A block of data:
┌──
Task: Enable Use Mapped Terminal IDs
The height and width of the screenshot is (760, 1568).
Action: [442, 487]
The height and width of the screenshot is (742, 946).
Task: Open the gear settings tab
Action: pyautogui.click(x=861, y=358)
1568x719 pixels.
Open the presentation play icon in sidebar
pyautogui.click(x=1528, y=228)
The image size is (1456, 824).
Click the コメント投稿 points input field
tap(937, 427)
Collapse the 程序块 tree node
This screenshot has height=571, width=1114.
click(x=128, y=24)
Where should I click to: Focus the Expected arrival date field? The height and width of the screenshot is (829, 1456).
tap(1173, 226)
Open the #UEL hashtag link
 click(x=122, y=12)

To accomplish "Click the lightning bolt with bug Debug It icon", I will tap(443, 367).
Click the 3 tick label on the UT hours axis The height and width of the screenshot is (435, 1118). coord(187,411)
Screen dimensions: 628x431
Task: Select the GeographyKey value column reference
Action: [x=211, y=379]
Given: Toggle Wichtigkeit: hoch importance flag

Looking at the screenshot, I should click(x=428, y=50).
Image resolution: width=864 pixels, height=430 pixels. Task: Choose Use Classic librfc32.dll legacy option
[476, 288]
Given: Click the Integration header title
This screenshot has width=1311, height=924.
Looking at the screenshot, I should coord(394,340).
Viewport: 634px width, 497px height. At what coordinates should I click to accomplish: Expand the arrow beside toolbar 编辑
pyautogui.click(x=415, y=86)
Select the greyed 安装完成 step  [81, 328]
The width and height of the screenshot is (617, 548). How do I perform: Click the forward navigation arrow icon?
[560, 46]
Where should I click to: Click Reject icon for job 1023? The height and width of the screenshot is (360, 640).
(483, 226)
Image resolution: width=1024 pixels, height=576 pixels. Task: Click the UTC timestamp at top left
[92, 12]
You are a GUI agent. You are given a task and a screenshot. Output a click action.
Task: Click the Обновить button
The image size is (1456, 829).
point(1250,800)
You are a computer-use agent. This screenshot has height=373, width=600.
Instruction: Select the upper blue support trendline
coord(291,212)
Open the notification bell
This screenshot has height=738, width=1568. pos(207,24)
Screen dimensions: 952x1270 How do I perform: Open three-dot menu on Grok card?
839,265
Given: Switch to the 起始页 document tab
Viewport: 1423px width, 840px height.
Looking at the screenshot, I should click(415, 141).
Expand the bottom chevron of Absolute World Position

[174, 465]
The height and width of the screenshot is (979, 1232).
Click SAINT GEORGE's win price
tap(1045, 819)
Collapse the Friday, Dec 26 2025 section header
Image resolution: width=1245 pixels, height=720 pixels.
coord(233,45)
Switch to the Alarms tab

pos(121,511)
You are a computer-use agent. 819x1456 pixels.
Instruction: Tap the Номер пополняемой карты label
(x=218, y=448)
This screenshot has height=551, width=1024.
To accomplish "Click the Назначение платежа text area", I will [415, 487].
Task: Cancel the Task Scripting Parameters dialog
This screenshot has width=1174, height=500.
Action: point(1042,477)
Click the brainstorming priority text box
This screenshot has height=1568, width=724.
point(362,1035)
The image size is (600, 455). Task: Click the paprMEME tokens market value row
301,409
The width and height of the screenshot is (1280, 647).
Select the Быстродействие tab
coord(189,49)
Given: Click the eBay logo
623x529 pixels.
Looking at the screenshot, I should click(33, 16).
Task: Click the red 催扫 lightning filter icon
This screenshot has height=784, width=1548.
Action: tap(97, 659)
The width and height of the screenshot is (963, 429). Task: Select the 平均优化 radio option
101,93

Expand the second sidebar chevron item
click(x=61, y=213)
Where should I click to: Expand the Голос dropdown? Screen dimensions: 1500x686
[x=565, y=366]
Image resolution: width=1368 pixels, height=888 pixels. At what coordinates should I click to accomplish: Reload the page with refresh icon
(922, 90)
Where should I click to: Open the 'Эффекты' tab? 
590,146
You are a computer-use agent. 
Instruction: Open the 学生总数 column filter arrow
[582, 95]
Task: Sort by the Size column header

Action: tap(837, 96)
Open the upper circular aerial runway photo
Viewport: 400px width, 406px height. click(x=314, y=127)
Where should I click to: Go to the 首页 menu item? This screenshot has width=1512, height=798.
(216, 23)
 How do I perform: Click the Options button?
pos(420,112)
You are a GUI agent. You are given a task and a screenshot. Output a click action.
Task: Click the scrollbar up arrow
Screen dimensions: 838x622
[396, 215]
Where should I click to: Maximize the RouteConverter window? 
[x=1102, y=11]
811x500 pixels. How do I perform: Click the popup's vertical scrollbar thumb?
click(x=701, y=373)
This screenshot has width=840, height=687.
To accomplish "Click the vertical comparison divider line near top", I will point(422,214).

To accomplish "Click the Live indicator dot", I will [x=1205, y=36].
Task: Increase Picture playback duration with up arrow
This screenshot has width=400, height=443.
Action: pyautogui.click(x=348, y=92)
└──
**Written task**.
Update the entries above by changing every "Where should I click to" to "Which spot should I click to", keeping everything else the same.

**Reply to the exercise**.
Task: Enable Use Mapped Terminal IDs
The height and width of the screenshot is (760, 1568).
Action: [442, 487]
The height and width of the screenshot is (742, 946).
Task: Open the gear settings tab
Action: pyautogui.click(x=861, y=358)
1568x719 pixels.
Open the presentation play icon in sidebar
pyautogui.click(x=1528, y=228)
The image size is (1456, 824).
Click the コメント投稿 points input field
tap(937, 427)
Collapse the 程序块 tree node
This screenshot has height=571, width=1114.
click(x=128, y=24)
Which spot should I click to: Focus the Expected arrival date field? The height and width of the screenshot is (829, 1456).
tap(1173, 226)
Open the #UEL hashtag link
 click(x=122, y=12)

To accomplish "Click the lightning bolt with bug Debug It icon", I will tap(443, 367).
Click the 3 tick label on the UT hours axis The height and width of the screenshot is (435, 1118). coord(187,411)
Screen dimensions: 628x431
Task: Select the GeographyKey value column reference
Action: [x=211, y=379]
Given: Toggle Wichtigkeit: hoch importance flag

Looking at the screenshot, I should click(x=428, y=50).
Image resolution: width=864 pixels, height=430 pixels. Task: Choose Use Classic librfc32.dll legacy option
[476, 288]
Given: Click the Integration header title
This screenshot has width=1311, height=924.
Looking at the screenshot, I should coord(394,340).
Viewport: 634px width, 497px height. At what coordinates should I click to accomplish: Expand the arrow beside toolbar 编辑
pyautogui.click(x=415, y=86)
Select the greyed 安装完成 step  [81, 328]
The width and height of the screenshot is (617, 548). How do I perform: Click the forward navigation arrow icon?
[560, 46]
Which spot should I click to: Click Reject icon for job 1023? The height and width of the screenshot is (360, 640).
(483, 226)
Image resolution: width=1024 pixels, height=576 pixels. Task: Click the UTC timestamp at top left
[92, 12]
You are a GUI agent. You are given a task and a screenshot. Output a click action.
Task: Click the Обновить button
The image size is (1456, 829).
point(1250,800)
You are a computer-use agent. This screenshot has height=373, width=600.
Instruction: Select the upper blue support trendline
coord(291,212)
Open the notification bell
This screenshot has height=738, width=1568. pos(207,24)
Screen dimensions: 952x1270 How do I perform: Open three-dot menu on Grok card?
839,265
Given: Switch to the 起始页 document tab
Viewport: 1423px width, 840px height.
Looking at the screenshot, I should click(415, 141).
Expand the bottom chevron of Absolute World Position

[174, 465]
The height and width of the screenshot is (979, 1232).
Click SAINT GEORGE's win price
tap(1045, 819)
Collapse the Friday, Dec 26 2025 section header
Image resolution: width=1245 pixels, height=720 pixels.
coord(233,45)
Switch to the Alarms tab

pos(121,511)
You are a computer-use agent. 819x1456 pixels.
Instruction: Tap the Номер пополняемой карты label
(x=218, y=448)
This screenshot has height=551, width=1024.
To accomplish "Click the Назначение платежа text area", I will [415, 487].
Task: Cancel the Task Scripting Parameters dialog
This screenshot has width=1174, height=500.
Action: point(1042,477)
Click the brainstorming priority text box
This screenshot has height=1568, width=724.
point(362,1035)
The image size is (600, 455). Task: Click the paprMEME tokens market value row
301,409
The width and height of the screenshot is (1280, 647).
Select the Быстродействие tab
coord(189,49)
Given: Click the eBay logo
623x529 pixels.
Looking at the screenshot, I should click(33, 16).
Task: Click the red 催扫 lightning filter icon
This screenshot has height=784, width=1548.
Action: tap(97, 659)
The width and height of the screenshot is (963, 429). Task: Select the 平均优化 radio option
101,93

Expand the second sidebar chevron item
click(x=61, y=213)
Which spot should I click to: Expand the Голос dropdown? Screen dimensions: 1500x686
[x=565, y=366]
Image resolution: width=1368 pixels, height=888 pixels. At what coordinates should I click to accomplish: Reload the page with refresh icon
(922, 90)
Which spot should I click to: Open the 'Эффекты' tab? 
590,146
You are a computer-use agent. 
Instruction: Open the 学生总数 column filter arrow
[582, 95]
Task: Sort by the Size column header

Action: tap(837, 96)
Open the upper circular aerial runway photo
Viewport: 400px width, 406px height. click(x=314, y=127)
Which spot should I click to: Go to the 首页 menu item? This screenshot has width=1512, height=798.
(216, 23)
 How do I perform: Click the Options button?
pos(420,112)
You are a GUI agent. You are given a task and a screenshot. Output a click action.
Task: Click the scrollbar up arrow
Screen dimensions: 838x622
[396, 215]
Which spot should I click to: Maximize the RouteConverter window? 
[x=1102, y=11]
811x500 pixels. How do I perform: Click the popup's vertical scrollbar thumb?
click(x=701, y=373)
This screenshot has width=840, height=687.
To accomplish "Click the vertical comparison divider line near top", I will point(422,214).

To accomplish "Click the Live indicator dot", I will [x=1205, y=36].
Task: Increase Picture playback duration with up arrow
This screenshot has width=400, height=443.
Action: pyautogui.click(x=348, y=92)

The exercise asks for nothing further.